## SHORT TASK
Transcribe word for word the part of the items that opens with the line containing "Given: Open the Cost Plus 3 project dropdown" and closes with the last line of the items, both included.

## STORED ROWS

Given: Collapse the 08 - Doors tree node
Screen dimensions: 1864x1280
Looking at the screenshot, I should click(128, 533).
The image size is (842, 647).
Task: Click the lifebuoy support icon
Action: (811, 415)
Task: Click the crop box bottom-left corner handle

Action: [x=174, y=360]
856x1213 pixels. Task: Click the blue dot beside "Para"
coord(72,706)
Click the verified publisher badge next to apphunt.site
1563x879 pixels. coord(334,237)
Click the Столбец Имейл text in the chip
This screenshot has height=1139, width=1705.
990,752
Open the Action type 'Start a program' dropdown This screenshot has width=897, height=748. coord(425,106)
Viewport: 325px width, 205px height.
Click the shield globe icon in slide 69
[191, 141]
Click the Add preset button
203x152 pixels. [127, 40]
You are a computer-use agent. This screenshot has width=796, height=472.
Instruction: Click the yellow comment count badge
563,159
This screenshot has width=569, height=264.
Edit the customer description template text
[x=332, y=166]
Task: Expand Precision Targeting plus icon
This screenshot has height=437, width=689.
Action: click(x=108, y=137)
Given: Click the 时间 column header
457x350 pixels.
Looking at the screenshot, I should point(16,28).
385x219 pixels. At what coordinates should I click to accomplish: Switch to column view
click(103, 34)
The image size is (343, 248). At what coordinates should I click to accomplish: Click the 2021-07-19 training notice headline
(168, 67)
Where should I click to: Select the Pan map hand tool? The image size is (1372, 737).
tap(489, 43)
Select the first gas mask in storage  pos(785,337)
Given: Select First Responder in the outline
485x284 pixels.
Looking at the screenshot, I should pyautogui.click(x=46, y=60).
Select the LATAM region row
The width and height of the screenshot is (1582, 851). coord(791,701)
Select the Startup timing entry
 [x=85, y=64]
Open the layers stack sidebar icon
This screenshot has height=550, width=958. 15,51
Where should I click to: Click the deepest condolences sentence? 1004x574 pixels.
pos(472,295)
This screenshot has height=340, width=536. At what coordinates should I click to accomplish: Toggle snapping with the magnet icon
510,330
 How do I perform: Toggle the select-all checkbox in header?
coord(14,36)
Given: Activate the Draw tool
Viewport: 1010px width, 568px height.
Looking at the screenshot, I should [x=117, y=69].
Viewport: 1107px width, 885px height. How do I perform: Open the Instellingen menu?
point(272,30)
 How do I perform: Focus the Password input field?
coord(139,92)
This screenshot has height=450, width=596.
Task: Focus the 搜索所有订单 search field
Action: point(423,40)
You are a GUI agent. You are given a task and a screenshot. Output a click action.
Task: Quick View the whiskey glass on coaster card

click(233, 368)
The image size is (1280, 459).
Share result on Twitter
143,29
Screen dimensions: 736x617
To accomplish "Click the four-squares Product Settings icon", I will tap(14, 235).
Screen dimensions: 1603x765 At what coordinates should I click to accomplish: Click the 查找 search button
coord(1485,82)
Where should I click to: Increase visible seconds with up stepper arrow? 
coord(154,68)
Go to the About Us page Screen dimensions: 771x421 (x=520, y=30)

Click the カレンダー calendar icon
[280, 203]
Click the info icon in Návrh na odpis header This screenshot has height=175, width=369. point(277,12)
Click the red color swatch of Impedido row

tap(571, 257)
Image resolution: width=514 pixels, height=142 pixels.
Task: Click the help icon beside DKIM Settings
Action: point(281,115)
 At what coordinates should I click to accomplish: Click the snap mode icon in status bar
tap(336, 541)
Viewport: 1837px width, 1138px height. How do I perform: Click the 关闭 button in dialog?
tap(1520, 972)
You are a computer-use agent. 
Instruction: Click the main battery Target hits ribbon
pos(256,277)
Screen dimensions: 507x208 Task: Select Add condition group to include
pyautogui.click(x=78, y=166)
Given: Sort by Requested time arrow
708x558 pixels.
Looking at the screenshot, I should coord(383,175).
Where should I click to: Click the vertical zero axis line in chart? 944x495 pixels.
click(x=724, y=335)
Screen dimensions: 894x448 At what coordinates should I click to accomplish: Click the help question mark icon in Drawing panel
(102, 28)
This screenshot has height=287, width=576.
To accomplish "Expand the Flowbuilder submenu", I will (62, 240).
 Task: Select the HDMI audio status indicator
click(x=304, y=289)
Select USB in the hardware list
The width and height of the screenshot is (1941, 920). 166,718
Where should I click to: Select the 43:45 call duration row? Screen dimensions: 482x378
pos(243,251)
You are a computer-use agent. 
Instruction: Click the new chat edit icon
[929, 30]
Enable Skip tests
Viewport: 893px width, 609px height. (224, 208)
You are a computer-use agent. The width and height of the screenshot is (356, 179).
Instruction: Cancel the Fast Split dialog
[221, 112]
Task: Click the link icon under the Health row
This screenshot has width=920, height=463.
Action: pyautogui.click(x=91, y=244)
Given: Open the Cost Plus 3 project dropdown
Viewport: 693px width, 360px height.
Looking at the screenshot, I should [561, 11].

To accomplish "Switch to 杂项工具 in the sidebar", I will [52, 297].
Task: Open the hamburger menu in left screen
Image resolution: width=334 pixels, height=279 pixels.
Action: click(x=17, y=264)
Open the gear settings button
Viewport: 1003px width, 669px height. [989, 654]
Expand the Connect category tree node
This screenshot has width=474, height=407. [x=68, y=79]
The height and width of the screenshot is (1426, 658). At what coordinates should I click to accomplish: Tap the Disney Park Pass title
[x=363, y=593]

## RESULT
Given: Open the Cost Plus 3 project dropdown
Viewport: 693px width, 360px height.
Looking at the screenshot, I should [561, 11].

To accomplish "Switch to 杂项工具 in the sidebar", I will [52, 297].
Task: Open the hamburger menu in left screen
Image resolution: width=334 pixels, height=279 pixels.
Action: click(x=17, y=264)
Open the gear settings button
Viewport: 1003px width, 669px height. [989, 654]
Expand the Connect category tree node
This screenshot has width=474, height=407. [x=68, y=79]
The height and width of the screenshot is (1426, 658). At what coordinates should I click to accomplish: Tap the Disney Park Pass title
[x=363, y=593]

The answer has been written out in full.